I shocked myself with what I looked like. I'm not the finished article but it went very well.

The best thing I did was making contact with the chap and lady that prepped me. I would have never gone that low on cals or would have done things as basic as he does. The plan was very basic but he made very small changes which worked. He has prepped 2 novice class winners one of which won the overall this year at the bnbf southern and little old me.

The training is Neil Hills plan but I have changed it a little to suit me. I do like a bit of Star wars though, real classics


----------



## Galtonator (Jul 21, 2004)

tel3563 said:


> Hi Galt, just stumbled upon this as I was looking for info on the yoda 3, notice you only do
> 
> 2 working sets on week 1, or is that week 2??
> 
> ...


Hello mate

Week 1 is compounds 6-8 reps

week 2 is compound and isolation 10-15 reps

week 3 is hell and as hellish as you can make

I have chanegd things as I did not get on with that split.

I have mearged weeks 1 and 2 as I felt that suits me better and week 3 I just make as hellish as possible. Yes I use machines a lot on this week due to training alone and the safety factor. Also supersets do creep in but it litteraly what I can get on quickly as you need to keep the blood flowing also the gym is pretty small so you cant hog 2 bits of kit


----------



## Galtonator (Jul 21, 2004)

> Supplied material:
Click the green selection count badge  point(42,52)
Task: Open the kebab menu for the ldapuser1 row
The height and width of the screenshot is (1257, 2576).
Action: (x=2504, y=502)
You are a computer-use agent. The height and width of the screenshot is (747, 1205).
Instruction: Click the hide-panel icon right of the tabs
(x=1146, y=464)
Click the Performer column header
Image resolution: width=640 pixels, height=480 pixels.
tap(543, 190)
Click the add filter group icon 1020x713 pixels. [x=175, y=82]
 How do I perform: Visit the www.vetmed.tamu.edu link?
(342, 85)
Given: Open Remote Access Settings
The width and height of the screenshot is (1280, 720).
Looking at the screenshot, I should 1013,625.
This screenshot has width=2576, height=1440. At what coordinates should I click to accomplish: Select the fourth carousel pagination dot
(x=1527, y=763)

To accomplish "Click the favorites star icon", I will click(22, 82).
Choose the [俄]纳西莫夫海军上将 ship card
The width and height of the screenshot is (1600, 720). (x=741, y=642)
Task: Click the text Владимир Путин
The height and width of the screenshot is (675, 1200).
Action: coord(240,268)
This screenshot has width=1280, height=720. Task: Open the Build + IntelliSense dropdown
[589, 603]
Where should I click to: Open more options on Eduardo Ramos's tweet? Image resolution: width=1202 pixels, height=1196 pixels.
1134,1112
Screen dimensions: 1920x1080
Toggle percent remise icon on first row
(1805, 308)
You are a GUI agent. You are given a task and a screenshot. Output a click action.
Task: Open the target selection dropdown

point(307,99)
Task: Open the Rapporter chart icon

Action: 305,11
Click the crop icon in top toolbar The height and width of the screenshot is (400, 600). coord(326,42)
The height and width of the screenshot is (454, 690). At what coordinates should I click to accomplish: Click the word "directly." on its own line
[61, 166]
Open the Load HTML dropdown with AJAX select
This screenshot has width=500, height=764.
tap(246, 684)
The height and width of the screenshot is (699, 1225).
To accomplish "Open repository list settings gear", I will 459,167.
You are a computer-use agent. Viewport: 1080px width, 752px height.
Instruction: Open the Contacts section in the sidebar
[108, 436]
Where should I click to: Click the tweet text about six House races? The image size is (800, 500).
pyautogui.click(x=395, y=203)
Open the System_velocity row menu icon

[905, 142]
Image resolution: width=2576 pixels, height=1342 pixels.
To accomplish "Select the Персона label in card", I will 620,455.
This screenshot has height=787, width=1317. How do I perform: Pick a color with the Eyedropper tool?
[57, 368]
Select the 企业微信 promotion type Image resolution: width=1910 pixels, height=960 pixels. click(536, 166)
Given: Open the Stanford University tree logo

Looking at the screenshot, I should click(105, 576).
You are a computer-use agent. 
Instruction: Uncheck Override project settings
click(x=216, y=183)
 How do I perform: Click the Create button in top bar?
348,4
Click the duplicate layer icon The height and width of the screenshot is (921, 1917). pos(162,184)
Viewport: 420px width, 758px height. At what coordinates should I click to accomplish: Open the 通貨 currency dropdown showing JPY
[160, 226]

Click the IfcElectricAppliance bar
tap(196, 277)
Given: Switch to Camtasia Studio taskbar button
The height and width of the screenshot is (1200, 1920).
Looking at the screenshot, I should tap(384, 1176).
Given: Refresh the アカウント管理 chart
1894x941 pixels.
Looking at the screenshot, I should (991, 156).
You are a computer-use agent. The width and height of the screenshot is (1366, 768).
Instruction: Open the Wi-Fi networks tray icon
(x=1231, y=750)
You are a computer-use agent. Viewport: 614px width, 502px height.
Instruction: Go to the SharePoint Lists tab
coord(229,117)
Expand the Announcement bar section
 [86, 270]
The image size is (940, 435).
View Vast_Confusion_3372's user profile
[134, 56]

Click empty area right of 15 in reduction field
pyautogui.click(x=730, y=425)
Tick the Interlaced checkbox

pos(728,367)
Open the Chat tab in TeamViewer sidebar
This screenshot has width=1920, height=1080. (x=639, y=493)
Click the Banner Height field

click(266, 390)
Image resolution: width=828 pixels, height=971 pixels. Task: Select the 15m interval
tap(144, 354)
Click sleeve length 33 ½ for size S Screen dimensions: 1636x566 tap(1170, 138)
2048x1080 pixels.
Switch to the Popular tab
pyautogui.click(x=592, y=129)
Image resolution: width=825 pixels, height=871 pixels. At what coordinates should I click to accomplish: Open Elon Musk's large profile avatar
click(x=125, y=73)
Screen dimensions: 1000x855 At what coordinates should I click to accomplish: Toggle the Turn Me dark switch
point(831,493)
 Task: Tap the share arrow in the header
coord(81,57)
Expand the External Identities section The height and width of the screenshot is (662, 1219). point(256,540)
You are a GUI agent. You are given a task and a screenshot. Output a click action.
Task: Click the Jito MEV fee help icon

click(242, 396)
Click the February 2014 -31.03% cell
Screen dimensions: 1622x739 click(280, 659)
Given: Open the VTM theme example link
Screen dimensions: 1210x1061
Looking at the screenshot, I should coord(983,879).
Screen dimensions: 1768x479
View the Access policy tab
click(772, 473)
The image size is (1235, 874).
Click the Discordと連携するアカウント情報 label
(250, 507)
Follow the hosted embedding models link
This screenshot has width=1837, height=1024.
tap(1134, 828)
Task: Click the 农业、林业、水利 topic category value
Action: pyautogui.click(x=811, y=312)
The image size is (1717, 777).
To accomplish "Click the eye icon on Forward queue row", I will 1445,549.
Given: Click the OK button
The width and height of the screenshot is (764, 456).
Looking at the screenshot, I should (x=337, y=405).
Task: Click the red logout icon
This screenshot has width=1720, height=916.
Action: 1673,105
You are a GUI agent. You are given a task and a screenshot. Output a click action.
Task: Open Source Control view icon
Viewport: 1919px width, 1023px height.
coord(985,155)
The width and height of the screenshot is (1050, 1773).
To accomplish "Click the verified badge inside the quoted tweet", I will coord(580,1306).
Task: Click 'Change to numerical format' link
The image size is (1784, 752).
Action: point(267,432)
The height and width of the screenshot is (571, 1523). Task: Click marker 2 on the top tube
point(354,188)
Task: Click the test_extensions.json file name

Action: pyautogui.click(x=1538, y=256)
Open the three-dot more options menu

> Task instructions:
• A. In the training thread, rewrite the paragraph beginning "The best thing I did was making contact" as a short bulleted list that keeps its main facts.
• B. Go on with the training thread from the point where it stops.

> Answers given:
• A.
- The best step was contacting the man and woman who prepped the writer.
- The writer would never have gone that low on calories or kept things as basic alone.
- The plan was very basic, but small changes to it worked.
- The preparer has prepped two novice class winners: one who also won the overall at this year's BNBF Southern, and the writer.

• B.
HELL DAYS FOR QUADS AND HAMMS

LYING HAMSTRING CURLS

35KG X12

35KG 4 DROPS

30KG 4 DROPS

1ST 2 SETS SS

SLDL

100KG X 20

100KG X 13

GLUTE HAM RAISE

ME X15

ME X12

LEG EXT

60KG X10 DS X 5 10 REPS EACH DROP

LEG PRESS

250KG X 30 RP10 RP10 RP10 RP3

SS

GOBLET SQUATS






25KG X 50 WENT SAFE AS NOT DONE THESE BEFORE

QUAD SET ON SMITH

2 SETS LUNGES,SQUAT CLOSE STANCE, SQUAT SUMO STANCE 10 REPS EACH STRAIGHT THROUGH

1 SET 20 KG 1 SET 40KG

walking was a major issue and my lower back was mega pumped from the sldl as well. I think these is a by product of the kr evo i just get pumps every where:thumb:


----------



## Galtonator (Jul 21, 2004)

Nice weekend went to the carnival, not quite Rio but was nice non the less. Had a chilled out Sunday.

SHOULDERS, TRIS, TRAPS AND ABS

DUMBELL SHOULDER PRESS

32KG X 8

32KG X 5 WITH NUDGE I HAD 6 BUT THE WEIGHT JUST STUCK

STANDING DB LATERALS

18KG X 8

18KG X 8

REAR LATERALS

14KG X 12

14KG X 12

PUSHDOWNS

25KG X 12

30KG X 10

OVERHEAD DUMBELL EXT

24KG X 12

30KG X 6

REVERSE GRIP PUSHDOWNS

20KG X 12

20KG X 12

SMITH SHRUG

150KG X 8

150KG X 8

150KG X8

ABS

HANGINg leg raises 50 reps

crunches and weighted crunches

I felt a bit off during this one a bit sick. Not sure if due to the fact i moved quickly through stuff or i'm getting a cold. Also have some knots on my back that need working out, however I cant spend 40 quid on a sports massage atm so I will just have to try and strech them out


----------



## Galtonator (Jul 21, 2004)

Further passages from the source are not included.